**What you should do**
Make an exact copy of all the records.

**Data supplied**
━━━━━━━━━━━━━━━━━━━━
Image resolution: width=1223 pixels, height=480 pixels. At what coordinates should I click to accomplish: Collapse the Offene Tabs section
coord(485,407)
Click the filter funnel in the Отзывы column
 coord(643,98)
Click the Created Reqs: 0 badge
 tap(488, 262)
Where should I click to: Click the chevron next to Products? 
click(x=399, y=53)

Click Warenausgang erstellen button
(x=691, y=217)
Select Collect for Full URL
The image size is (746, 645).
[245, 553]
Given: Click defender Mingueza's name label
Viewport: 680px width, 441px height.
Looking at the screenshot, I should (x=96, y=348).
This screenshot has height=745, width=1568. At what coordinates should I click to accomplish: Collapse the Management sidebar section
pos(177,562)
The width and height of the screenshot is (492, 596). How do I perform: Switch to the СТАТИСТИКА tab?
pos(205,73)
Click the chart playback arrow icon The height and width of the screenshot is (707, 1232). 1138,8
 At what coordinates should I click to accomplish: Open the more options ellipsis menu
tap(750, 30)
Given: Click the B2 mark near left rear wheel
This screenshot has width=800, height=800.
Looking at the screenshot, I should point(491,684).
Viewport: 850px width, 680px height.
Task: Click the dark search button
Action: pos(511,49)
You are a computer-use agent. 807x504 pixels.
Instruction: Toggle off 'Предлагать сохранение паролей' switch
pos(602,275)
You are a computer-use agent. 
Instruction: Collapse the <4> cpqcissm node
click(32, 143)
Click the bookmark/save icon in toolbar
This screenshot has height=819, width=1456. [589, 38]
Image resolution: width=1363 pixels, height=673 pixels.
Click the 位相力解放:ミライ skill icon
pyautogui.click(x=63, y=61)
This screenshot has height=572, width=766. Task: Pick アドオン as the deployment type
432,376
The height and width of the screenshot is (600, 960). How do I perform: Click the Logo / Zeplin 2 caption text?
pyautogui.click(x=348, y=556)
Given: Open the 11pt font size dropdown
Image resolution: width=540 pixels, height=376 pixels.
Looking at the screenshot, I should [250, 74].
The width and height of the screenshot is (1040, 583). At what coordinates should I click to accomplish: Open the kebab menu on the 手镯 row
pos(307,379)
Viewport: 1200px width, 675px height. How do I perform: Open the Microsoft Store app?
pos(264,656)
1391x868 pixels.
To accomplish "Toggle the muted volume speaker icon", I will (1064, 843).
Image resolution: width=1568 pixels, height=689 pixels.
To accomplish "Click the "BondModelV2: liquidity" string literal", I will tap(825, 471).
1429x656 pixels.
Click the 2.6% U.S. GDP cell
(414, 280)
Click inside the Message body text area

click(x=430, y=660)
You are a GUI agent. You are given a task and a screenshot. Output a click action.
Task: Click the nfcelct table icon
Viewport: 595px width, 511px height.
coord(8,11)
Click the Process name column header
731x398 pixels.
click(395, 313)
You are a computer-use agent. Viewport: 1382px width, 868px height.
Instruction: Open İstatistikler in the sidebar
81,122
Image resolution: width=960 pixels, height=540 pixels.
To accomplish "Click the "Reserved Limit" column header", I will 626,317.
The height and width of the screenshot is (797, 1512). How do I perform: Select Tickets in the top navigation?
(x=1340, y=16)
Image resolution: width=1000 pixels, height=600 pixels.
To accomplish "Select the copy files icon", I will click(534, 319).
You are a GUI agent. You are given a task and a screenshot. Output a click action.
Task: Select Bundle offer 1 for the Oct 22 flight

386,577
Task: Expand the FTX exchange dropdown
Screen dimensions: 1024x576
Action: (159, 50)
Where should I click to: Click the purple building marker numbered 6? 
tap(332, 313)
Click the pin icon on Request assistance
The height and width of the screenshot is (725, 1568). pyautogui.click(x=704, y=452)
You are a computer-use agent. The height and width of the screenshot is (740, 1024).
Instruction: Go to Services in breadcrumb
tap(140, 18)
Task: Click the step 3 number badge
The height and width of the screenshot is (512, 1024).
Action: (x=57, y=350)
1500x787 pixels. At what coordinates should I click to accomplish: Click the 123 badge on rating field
━━━━━━━━━━━━━━━━━━━━
**Problem solution**
Image resolution: width=1223 pixels, height=480 pixels. At what coordinates should I click to accomplish: Collapse the Offene Tabs section
coord(485,407)
Click the filter funnel in the Отзывы column
 coord(643,98)
Click the Created Reqs: 0 badge
 tap(488, 262)
Where should I click to: Click the chevron next to Products? 
click(x=399, y=53)

Click Warenausgang erstellen button
(x=691, y=217)
Select Collect for Full URL
The image size is (746, 645).
[245, 553]
Given: Click defender Mingueza's name label
Viewport: 680px width, 441px height.
Looking at the screenshot, I should (x=96, y=348).
This screenshot has height=745, width=1568. At what coordinates should I click to accomplish: Collapse the Management sidebar section
pos(177,562)
The width and height of the screenshot is (492, 596). How do I perform: Switch to the СТАТИСТИКА tab?
pos(205,73)
Click the chart playback arrow icon The height and width of the screenshot is (707, 1232). 1138,8
 At what coordinates should I click to accomplish: Open the more options ellipsis menu
tap(750, 30)
Given: Click the B2 mark near left rear wheel
This screenshot has width=800, height=800.
Looking at the screenshot, I should point(491,684).
Viewport: 850px width, 680px height.
Task: Click the dark search button
Action: pos(511,49)
You are a computer-use agent. 807x504 pixels.
Instruction: Toggle off 'Предлагать сохранение паролей' switch
pos(602,275)
You are a computer-use agent. 
Instruction: Collapse the <4> cpqcissm node
click(32, 143)
Click the bookmark/save icon in toolbar
This screenshot has height=819, width=1456. [589, 38]
Image resolution: width=1363 pixels, height=673 pixels.
Click the 位相力解放:ミライ skill icon
pyautogui.click(x=63, y=61)
This screenshot has height=572, width=766. Task: Pick アドオン as the deployment type
432,376
The height and width of the screenshot is (600, 960). How do I perform: Click the Logo / Zeplin 2 caption text?
pyautogui.click(x=348, y=556)
Given: Open the 11pt font size dropdown
Image resolution: width=540 pixels, height=376 pixels.
Looking at the screenshot, I should [250, 74].
The width and height of the screenshot is (1040, 583). At what coordinates should I click to accomplish: Open the kebab menu on the 手镯 row
pos(307,379)
Viewport: 1200px width, 675px height. How do I perform: Open the Microsoft Store app?
pos(264,656)
1391x868 pixels.
To accomplish "Toggle the muted volume speaker icon", I will (1064, 843).
Image resolution: width=1568 pixels, height=689 pixels.
To accomplish "Click the "BondModelV2: liquidity" string literal", I will tap(825, 471).
1429x656 pixels.
Click the 2.6% U.S. GDP cell
(414, 280)
Click inside the Message body text area

click(x=430, y=660)
You are a GUI agent. You are given a task and a screenshot. Output a click action.
Task: Click the nfcelct table icon
Viewport: 595px width, 511px height.
coord(8,11)
Click the Process name column header
731x398 pixels.
click(395, 313)
You are a computer-use agent. Viewport: 1382px width, 868px height.
Instruction: Open İstatistikler in the sidebar
81,122
Image resolution: width=960 pixels, height=540 pixels.
To accomplish "Click the "Reserved Limit" column header", I will 626,317.
The height and width of the screenshot is (797, 1512). How do I perform: Select Tickets in the top navigation?
(x=1340, y=16)
Image resolution: width=1000 pixels, height=600 pixels.
To accomplish "Select the copy files icon", I will click(534, 319).
You are a GUI agent. You are given a task and a screenshot. Output a click action.
Task: Select Bundle offer 1 for the Oct 22 flight

386,577
Task: Expand the FTX exchange dropdown
Screen dimensions: 1024x576
Action: (159, 50)
Where should I click to: Click the purple building marker numbered 6? 
tap(332, 313)
Click the pin icon on Request assistance
The height and width of the screenshot is (725, 1568). pyautogui.click(x=704, y=452)
You are a computer-use agent. The height and width of the screenshot is (740, 1024).
Instruction: Go to Services in breadcrumb
tap(140, 18)
Task: Click the step 3 number badge
The height and width of the screenshot is (512, 1024).
Action: (x=57, y=350)
1500x787 pixels. At what coordinates should I click to accomplish: Click the 123 badge on rating field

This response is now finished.